Muhafazakar Erdoğan solcu Lula

Dün özetledim, tam 7 yıl önce bugünlerde Türkiye, Mısır ve Brezilya'da inanılmaz olaylar yaşandı. Türkiye ve Mısır'da açık darbe girişimleri olduğu biliniyor. Ama Brezilya'da, solcu devlet başkanları Lula da Silva ve Dilma Rousseff'ün başına gelen "yargı" darbesi hiç konuşulmuyor.
Her şey haziran ayında "kamu ulaşım ücretlerine zam" yapılmasına verilen toplumsal tepkiyle başladı. Kimse bu sürecin, "yolsuzluk" operasyonları ve "Yüce Divan"la biteceğine hiç ihtimal vermiyordu.
Tıpkı bizdeki Gezi kalkışmasından sonra devreye sokulan "yolsuzluk" soslu 17 Aralık Operasyonu gibi, Brezilya'da da aynı şeyler olmuştu. Önce sokak eylemleri başlamış, ardından geniş çaplı yolsuzlukla ilgili "Araba Yıkama Operasyonu" devreye sokulmuş sonra da "Yüce Divan" yargılamaları...
Kullanılan yöntemler de aynıydı. Medyayı sızdırılan ses kayıtları, dev inşaat müteahhitlerinin gözaltına alınması ve siyasilerin suçlanması.
Onların da FETÖ'cü Zekeriya Öz'leri vardı: Savcı Sergio Moro. (Sonradan bu savcının nereye geldiğini biraz merak edin.)

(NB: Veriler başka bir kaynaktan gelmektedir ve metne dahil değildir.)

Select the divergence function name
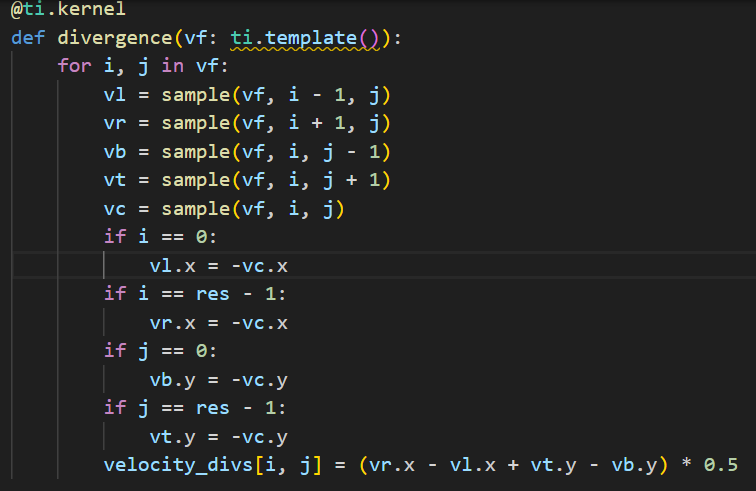The width and height of the screenshot is (756, 491). tap(114, 38)
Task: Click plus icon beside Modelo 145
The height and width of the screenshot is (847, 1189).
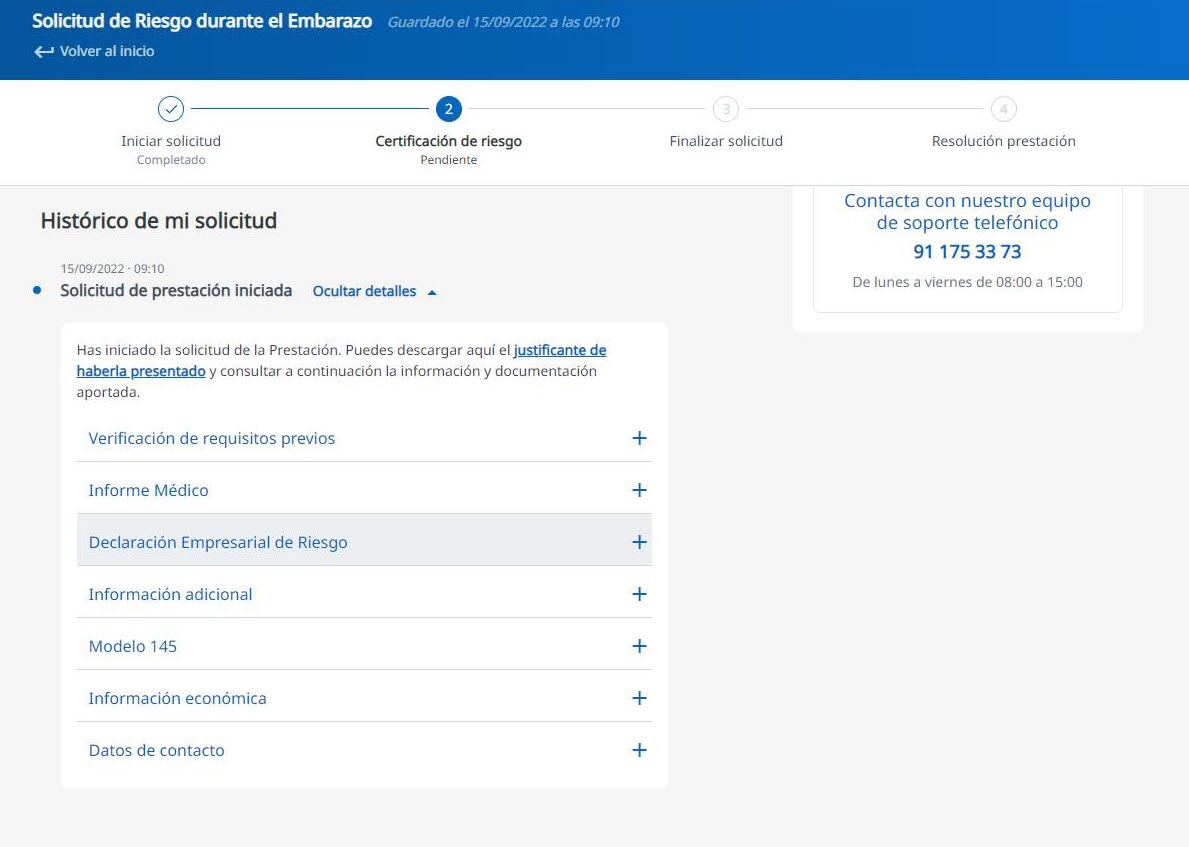Action: pyautogui.click(x=639, y=646)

Bu olaylar tartışılırken, solcu Başkan Lula iki dönemi dolduruyor ve yerine Dilma Rousseff geçiyordu. O da girdiği ilk seçimi kazanıyordu. Ama "yolsuzluk" iddialı kavga ve toplumsal tepki bitmiyordu.

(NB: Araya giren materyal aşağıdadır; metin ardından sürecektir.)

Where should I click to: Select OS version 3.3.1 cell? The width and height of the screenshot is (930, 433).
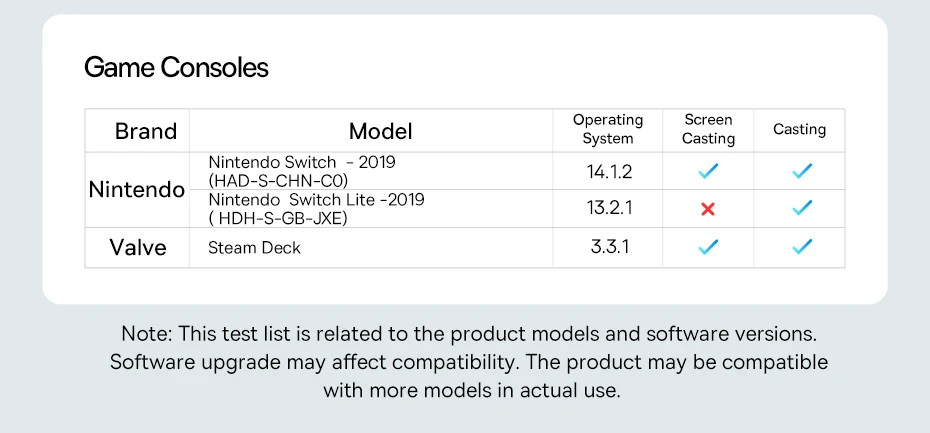[x=609, y=246]

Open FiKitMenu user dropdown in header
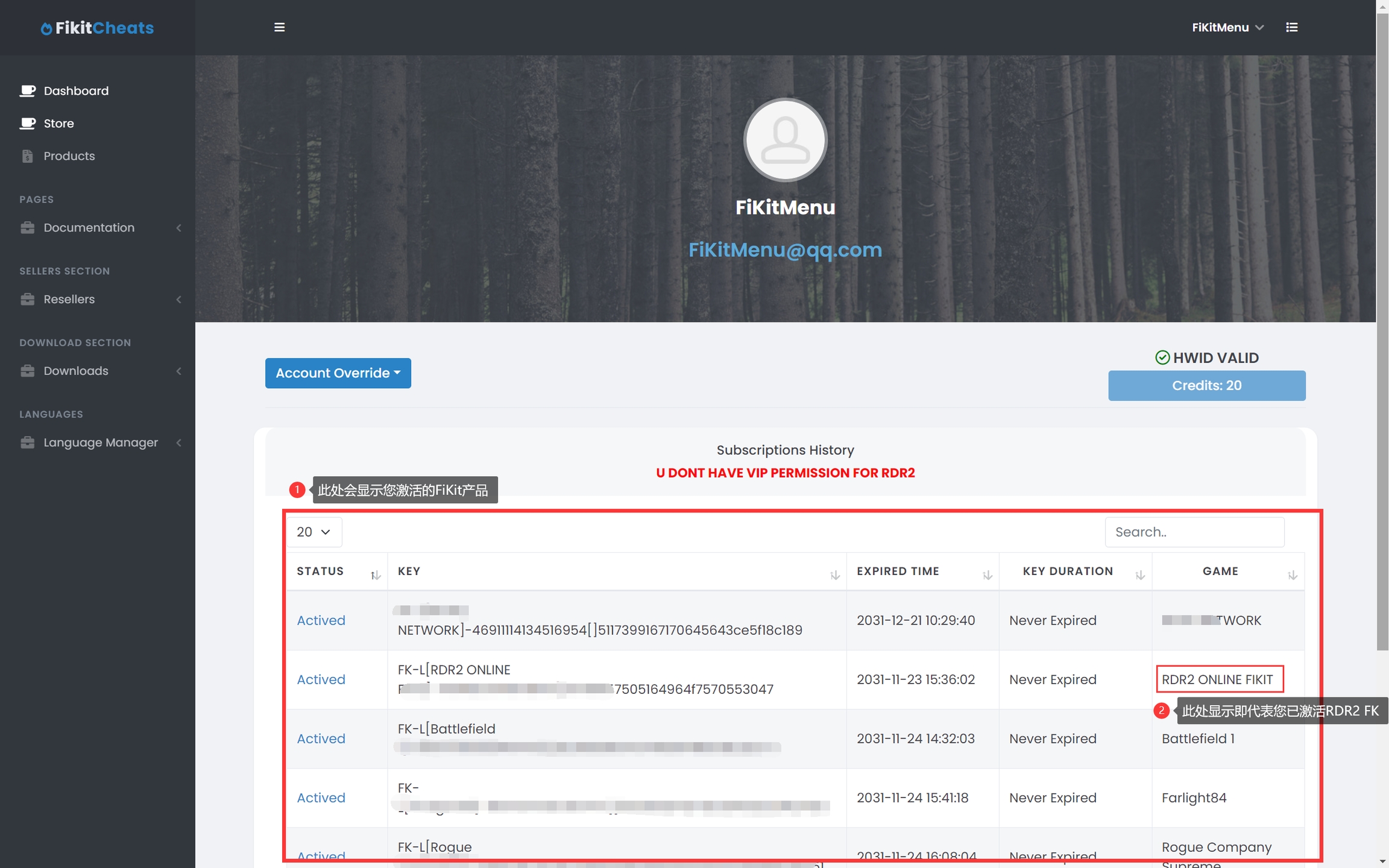[1227, 27]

Yeni Başkan Rousseff eylemleri demokrasinin doğası gereği, meşru tepkiler olarak görüyor, yolsuzluk iddialarını ise kabul etmiyordu.
Savcılık ve muhalefet ise Lula'nın yargılanmasını istiyordu. Neden derseniz onu da söyleyelim: inşaat şirketinden yazlık bir ev almak ve tadilat yaptırmak.
Nihayet bu iddiaları için 2015 yılında Meclis harekete geçiyor ve Yüce Divan kuruluyordu. Hatırlayın aynı şey bizde de talep edilmişti.
İki solcu lider, Dilma ve Lula, "Yüce Divan'da ifade verdiler. Dilma şöyle diyordu: "Bizi yargılayacak olan tarihtir. Bugün demokrasinin düştüğü durum beni korkutuyor."
Yüce Divan'da yargılanan Lula ise evin kendisine ait olmadığını, savcının da bunu kanıtlayamadığını söylediği halde suçlu bulunuyordu. Önce 9, sonra da 12 yıl hapse mahkum oldu. Dosya temyize giderken o da milyonlarca Brezilyalıya şöyle sesleniyordu:
"Darbenin ben tutuklanmadan tamamlanmayacağını biliyordum."
Gördüğünüz gibi "darbe" sadece emir komuta zinciri içinde veya albaylar cuntasıyla olmuyor, yargı yoluyla da oluyor.
Bu arada Brezilya da yeni bir seçime hazırlanıyordu. Lula ise üçüncü kez yeniden seçilmek için meydanlara iniyordu. Kamuoyu yoklamalarına göre yüzde 35'le öndeydi. En yakın rakibi bugünkü Başkan Jair Bolsonaro ise sadece yüzde 18 görünüyordu.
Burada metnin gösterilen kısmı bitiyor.